Wake Up Iris!, duo folk asal Malang yang baru saja menyelesaikan tugas mereka sebagai delegasi musik di SXSW Festival 2018 ini akan mengadakan sebuah acara kumpul-kumpul nan intim pada 15 April mendatang. Acara yang diberi nama Tea Time And Talks ini merupakan sebuah ide sederhana dari Wake Up Iris! bagi teman-teman pegiat dunia kreatif  di kota Malang agar bisa berkumpul bersama serta saling berbagi.

Terinspirasi dengan waktu meminum teh sebagai waktu luang dan bercengkerama dengan orang-orang terdekat, Tea Time And Talks menjadi sebuah acara yang digagas secara sederhana oleh mereka untuk menambah ruang diskusi dan berbagi cerita seputar dunia kreatif dan sekaligus mini showcase untuk musisi-musisi yang ingin menunjukkan karya, harapan dan konsistensinya di dunia musik.

“Apa yang kami dapat di SXSW 2018 sangat berkesan dan membuka pikiran. Semoga apa yang kami bagikan di Tea Time and Talks pertama nanti juga dapat mengompori teman-teman yang datang untuk tetap memiliki mimpi yang tinggi dan mewujudkannya” jelas Vania Marisca, salah satu personil Wake Up Iris!

Tujuan lain diadakannya acara ini adalah dikarenaan keresahan mereka akan kondisi kurangnya tempat untuk bertukar pikiran dengan SDM yang mumpuni serta tempat pengembangan diri yang signifikan membuat daya saing musisi dan pelaku industri musik di Malang kurang secara kualitas dan softskill.

“Kami hanya ingin membuka satu ruang lagi untuk menjelajahi dunia kreatif yang kompleks ini.

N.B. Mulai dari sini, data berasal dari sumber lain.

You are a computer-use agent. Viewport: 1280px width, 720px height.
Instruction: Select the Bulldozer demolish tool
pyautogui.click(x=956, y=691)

Keinginan untuk selalu belajar dan menjadi lebih baik memotivasi acara kecil ini, serta kami ingin menyediakan ruang sederhana untuk bertukar pikiran, mendatangkan orang-orang ahli di bidangnya, serta memberi tempat untuk showcase musisi-musisi yang memiliki kemauan keras untuk maju,” tambah Bie Paksi, personil yang lain.

 

Hamur Dieng dipilih sebagai tempat untuk melangsungkan obrolan sore ini. Tempat ini mempunyai konsep rumahan, dimana pengunjung akan merasa seolah di rumah sendiri. Benar-benar rumah lengkap dengan beberapa ruang, pekarangan, kamar mandi, bahkan arena bermain anak-anak. Ditambah dengan lingkungan sekitarnya yang asri dengan pepohonan yang banyak makin membuat suasana waktu meminum teh di sore hari dan berbincang bersama menjadi semakin pas.

Untuk pengisi showcase music dipilih nama Nicolas Mora dan Oddy, dua nama yang sudah tidak asing bagi para pencinta musik di kota Malang. Nicolas Mora seorang yang berharap musik yang dibuat bisa dan mampu menemani orang lain sebagaimana dia yang selalu ditemani musik di hidupnya. Aktif di berbagai gigs di kota Malang, Nicolas Mora terpengaruh oleh musik-musik American folk, country, dan post-rock.

Sementara itu, Oddy memulai debut solonya di tahun 2015. Bermula dari eksperimen Oddy terhadap lagu berbahasa Indonesia yang melankolis, Oddy merasa sayang jika lagu-lagu tersebut hanya mengendap di dalam dirinya saja. Semejak saat itu ia mulai membawakannya sendiri di lagu-lagunya beberapa acara dan merasa ‘ketagihan’ dalam mengeksplorasi musik dan dirinya dalam bentuk Solo. Salah satu panggung yang berkesan untuknya adalah saat ia dapat menjadi salah satu line up dalam tur Angin Kencang oleh Noh Saleh, solois dari Malaysia.

Jika ada waktu sempatkanlah datang, serta berbagi bersama dalam acara Tea Time And Talks. Mari saling menginspirasi.